Segment Start: Supplied records

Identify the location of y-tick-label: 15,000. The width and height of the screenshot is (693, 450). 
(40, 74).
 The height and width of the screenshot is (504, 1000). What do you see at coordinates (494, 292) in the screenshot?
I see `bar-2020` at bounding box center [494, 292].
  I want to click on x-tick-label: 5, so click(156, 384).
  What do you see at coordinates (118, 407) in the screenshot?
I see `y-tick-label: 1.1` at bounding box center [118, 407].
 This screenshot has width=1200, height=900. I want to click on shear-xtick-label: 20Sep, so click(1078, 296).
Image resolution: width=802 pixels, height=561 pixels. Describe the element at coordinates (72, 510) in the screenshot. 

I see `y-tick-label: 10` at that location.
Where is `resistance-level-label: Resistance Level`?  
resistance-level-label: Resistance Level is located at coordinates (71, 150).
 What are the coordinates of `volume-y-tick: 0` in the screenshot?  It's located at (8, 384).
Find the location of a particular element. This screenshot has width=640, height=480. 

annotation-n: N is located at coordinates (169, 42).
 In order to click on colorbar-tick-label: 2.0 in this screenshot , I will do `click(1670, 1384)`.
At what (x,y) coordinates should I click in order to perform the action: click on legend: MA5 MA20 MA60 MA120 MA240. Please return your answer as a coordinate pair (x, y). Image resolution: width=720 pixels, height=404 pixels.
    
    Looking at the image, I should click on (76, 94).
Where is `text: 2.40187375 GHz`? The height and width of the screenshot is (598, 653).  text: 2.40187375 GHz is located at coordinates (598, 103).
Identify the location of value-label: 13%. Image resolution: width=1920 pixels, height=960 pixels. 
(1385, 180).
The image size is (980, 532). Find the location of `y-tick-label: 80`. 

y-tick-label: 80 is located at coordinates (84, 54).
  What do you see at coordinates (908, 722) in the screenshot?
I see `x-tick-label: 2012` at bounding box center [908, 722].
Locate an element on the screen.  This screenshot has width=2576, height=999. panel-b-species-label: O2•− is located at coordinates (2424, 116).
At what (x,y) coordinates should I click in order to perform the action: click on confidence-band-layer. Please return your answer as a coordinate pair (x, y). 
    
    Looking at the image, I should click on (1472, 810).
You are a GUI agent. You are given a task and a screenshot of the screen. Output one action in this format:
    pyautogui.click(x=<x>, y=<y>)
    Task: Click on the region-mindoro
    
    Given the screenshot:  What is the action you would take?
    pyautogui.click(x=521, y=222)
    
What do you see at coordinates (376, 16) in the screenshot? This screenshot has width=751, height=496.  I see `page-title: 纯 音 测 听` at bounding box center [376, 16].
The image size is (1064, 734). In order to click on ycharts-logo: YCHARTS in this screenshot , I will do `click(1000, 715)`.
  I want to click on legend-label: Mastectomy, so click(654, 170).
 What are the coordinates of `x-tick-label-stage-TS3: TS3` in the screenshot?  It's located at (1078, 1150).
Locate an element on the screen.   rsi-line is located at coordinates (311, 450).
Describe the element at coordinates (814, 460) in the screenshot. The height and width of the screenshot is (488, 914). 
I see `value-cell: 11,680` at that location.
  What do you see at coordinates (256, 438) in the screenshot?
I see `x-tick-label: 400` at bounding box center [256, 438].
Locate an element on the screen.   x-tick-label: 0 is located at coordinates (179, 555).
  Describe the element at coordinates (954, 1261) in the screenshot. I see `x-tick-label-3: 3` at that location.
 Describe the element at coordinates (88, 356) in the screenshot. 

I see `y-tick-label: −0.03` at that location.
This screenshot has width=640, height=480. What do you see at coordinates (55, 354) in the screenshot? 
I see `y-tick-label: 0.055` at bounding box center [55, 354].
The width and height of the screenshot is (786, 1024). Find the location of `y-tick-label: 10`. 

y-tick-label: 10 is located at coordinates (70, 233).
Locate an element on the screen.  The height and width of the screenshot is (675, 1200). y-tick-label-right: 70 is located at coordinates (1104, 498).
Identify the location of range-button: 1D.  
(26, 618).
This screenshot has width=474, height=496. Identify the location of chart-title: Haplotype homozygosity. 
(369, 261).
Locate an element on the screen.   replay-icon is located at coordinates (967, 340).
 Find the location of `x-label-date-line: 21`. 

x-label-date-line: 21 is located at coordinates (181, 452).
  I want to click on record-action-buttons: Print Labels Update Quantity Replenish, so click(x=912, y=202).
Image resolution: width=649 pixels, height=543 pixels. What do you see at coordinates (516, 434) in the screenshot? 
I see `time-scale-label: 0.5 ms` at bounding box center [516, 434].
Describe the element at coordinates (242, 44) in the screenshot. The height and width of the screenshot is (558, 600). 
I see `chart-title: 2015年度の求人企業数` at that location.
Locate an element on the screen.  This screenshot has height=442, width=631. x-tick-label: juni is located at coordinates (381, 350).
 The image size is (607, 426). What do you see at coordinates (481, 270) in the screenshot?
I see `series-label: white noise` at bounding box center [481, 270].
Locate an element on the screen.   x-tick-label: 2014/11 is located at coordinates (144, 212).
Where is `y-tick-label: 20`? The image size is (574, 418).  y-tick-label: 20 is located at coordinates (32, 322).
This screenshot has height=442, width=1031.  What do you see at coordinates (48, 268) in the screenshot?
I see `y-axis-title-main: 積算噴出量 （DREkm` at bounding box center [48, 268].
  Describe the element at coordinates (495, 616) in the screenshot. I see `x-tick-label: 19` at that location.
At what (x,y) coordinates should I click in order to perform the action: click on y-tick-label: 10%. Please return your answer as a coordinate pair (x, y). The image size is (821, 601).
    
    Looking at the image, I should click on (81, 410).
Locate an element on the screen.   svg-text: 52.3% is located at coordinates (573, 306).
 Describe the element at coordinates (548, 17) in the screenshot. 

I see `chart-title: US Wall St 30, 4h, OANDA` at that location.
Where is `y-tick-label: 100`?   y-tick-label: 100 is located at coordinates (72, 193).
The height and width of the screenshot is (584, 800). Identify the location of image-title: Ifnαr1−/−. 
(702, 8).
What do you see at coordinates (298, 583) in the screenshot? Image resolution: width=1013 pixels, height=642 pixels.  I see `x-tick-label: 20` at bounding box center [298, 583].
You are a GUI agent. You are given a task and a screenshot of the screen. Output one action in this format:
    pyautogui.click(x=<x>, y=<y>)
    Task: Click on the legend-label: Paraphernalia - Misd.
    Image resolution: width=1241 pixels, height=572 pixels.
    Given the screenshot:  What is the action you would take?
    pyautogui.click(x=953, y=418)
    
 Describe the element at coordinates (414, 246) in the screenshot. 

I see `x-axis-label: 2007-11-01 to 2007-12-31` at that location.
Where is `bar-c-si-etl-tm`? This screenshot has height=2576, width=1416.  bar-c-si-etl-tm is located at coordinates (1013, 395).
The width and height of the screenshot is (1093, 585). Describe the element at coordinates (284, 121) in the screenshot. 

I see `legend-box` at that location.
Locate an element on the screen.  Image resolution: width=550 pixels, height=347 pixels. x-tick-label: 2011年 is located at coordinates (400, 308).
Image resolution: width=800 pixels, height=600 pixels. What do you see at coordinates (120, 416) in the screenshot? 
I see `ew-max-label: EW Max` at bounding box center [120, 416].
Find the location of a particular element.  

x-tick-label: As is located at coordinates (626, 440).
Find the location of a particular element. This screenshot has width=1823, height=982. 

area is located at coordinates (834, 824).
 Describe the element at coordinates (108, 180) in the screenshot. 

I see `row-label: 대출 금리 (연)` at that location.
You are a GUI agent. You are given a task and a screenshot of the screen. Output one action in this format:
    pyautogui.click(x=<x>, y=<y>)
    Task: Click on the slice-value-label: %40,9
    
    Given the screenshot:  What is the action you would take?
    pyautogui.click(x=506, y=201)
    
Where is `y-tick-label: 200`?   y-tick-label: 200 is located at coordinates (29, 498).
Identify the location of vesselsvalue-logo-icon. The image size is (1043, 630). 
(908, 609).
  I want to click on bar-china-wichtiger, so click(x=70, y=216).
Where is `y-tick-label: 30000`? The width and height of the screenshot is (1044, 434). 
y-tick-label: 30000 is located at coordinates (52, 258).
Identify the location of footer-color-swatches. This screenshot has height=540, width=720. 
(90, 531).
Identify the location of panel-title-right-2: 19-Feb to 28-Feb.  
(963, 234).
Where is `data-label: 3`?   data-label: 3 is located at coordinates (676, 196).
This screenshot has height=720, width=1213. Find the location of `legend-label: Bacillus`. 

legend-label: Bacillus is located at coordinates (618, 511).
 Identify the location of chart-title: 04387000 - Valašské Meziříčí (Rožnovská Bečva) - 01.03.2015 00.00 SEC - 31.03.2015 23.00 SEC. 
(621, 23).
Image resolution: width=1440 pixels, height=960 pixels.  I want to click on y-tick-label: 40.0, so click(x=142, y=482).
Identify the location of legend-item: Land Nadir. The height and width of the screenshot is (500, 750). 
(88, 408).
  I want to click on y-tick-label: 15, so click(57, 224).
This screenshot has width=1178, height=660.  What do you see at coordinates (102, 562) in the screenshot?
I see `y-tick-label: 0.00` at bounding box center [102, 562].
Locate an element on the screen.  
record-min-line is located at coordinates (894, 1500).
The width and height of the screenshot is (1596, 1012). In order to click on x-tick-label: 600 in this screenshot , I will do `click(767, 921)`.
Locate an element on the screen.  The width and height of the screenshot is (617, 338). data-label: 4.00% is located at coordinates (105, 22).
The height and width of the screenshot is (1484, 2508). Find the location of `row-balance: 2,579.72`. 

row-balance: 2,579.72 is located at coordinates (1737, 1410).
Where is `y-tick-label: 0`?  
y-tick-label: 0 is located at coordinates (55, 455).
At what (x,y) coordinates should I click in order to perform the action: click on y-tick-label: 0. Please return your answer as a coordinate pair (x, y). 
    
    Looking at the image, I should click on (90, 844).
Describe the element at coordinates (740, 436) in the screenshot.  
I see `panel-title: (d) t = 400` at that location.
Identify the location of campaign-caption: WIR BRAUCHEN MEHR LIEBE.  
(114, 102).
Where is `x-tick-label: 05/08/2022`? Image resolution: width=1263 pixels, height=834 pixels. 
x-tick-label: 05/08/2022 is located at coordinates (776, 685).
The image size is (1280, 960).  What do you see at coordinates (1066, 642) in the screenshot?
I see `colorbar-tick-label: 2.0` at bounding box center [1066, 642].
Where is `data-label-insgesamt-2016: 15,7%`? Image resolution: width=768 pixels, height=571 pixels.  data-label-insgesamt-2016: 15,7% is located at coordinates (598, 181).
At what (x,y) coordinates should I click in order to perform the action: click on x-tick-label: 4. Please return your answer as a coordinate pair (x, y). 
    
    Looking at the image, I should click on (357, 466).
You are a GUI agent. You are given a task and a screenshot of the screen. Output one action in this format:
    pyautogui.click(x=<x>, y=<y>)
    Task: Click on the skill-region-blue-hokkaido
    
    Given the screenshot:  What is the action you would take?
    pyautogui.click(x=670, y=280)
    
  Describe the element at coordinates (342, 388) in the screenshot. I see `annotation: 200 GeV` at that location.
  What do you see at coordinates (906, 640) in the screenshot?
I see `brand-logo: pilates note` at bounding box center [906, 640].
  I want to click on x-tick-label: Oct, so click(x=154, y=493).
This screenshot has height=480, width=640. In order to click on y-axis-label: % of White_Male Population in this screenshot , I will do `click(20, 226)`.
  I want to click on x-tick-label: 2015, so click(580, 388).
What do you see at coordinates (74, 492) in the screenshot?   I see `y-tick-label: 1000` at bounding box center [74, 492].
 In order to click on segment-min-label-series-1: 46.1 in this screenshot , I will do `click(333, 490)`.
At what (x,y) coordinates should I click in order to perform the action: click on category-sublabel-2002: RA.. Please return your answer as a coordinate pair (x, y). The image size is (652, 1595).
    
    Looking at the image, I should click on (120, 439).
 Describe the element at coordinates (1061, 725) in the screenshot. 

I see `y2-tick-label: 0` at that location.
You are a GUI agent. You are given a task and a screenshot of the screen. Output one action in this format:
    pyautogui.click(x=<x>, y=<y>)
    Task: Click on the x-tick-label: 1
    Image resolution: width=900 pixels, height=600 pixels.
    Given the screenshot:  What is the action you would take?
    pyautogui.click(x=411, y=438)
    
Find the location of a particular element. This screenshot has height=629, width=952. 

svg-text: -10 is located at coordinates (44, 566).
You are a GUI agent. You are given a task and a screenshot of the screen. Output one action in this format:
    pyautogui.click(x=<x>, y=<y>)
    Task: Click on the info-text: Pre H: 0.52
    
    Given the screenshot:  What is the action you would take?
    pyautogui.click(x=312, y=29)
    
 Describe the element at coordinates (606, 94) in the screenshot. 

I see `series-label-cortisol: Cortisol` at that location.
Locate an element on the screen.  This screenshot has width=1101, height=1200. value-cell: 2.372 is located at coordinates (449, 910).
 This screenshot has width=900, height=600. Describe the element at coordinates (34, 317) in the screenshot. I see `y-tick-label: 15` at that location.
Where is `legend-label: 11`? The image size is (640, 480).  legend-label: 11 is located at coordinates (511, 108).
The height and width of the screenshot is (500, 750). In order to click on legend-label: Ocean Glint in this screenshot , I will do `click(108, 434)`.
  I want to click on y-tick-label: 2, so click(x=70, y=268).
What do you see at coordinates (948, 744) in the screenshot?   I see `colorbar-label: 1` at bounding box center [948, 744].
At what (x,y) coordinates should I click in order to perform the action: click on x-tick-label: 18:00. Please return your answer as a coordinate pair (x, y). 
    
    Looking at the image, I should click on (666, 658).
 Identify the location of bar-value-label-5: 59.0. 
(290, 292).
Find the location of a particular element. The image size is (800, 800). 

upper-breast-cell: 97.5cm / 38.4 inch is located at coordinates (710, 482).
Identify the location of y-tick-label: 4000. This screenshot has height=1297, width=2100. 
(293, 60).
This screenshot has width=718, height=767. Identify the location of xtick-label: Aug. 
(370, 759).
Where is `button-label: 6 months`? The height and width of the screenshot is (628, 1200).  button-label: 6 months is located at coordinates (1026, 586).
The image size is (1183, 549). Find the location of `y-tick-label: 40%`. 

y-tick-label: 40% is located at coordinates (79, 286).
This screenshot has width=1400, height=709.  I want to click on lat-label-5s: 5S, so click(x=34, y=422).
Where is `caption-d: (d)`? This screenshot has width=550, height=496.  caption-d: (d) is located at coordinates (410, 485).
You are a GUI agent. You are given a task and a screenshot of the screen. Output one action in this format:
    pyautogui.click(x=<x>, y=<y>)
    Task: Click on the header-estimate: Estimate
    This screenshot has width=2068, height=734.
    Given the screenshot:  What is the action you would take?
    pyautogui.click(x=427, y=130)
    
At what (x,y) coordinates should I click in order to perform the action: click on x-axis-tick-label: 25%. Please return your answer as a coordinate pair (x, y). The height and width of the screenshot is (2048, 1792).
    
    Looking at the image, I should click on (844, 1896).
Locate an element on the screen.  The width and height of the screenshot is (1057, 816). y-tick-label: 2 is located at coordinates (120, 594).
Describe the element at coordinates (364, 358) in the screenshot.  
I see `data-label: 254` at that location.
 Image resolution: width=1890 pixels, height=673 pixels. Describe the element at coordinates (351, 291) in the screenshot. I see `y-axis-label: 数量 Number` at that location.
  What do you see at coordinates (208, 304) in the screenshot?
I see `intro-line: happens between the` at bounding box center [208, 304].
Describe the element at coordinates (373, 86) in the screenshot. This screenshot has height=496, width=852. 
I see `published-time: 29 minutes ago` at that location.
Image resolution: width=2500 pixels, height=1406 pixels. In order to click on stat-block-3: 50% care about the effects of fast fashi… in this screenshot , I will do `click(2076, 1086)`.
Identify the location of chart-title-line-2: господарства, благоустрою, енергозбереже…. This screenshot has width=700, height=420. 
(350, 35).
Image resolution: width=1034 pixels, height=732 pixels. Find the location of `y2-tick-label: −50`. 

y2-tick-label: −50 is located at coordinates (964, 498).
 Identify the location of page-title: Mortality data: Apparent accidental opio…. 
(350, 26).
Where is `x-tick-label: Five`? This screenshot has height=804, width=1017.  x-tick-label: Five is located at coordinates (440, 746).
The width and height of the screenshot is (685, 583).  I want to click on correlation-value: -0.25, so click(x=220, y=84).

Segment End: Supplied records

* **Exercise brief**: Reproduce the items verbatim, from the line containing "I want to click on record-action-buttons: Print" through the line containing "center [481, 270].", inclusive.

* **Problem solution**:
  I want to click on record-action-buttons: Print Labels Update Quantity Replenish, so click(x=912, y=202).
Image resolution: width=649 pixels, height=543 pixels. What do you see at coordinates (516, 434) in the screenshot? 
I see `time-scale-label: 0.5 ms` at bounding box center [516, 434].
Describe the element at coordinates (242, 44) in the screenshot. The height and width of the screenshot is (558, 600). 
I see `chart-title: 2015年度の求人企業数` at that location.
Locate an element on the screen.  This screenshot has height=442, width=631. x-tick-label: juni is located at coordinates (381, 350).
 The image size is (607, 426). What do you see at coordinates (481, 270) in the screenshot?
I see `series-label: white noise` at bounding box center [481, 270].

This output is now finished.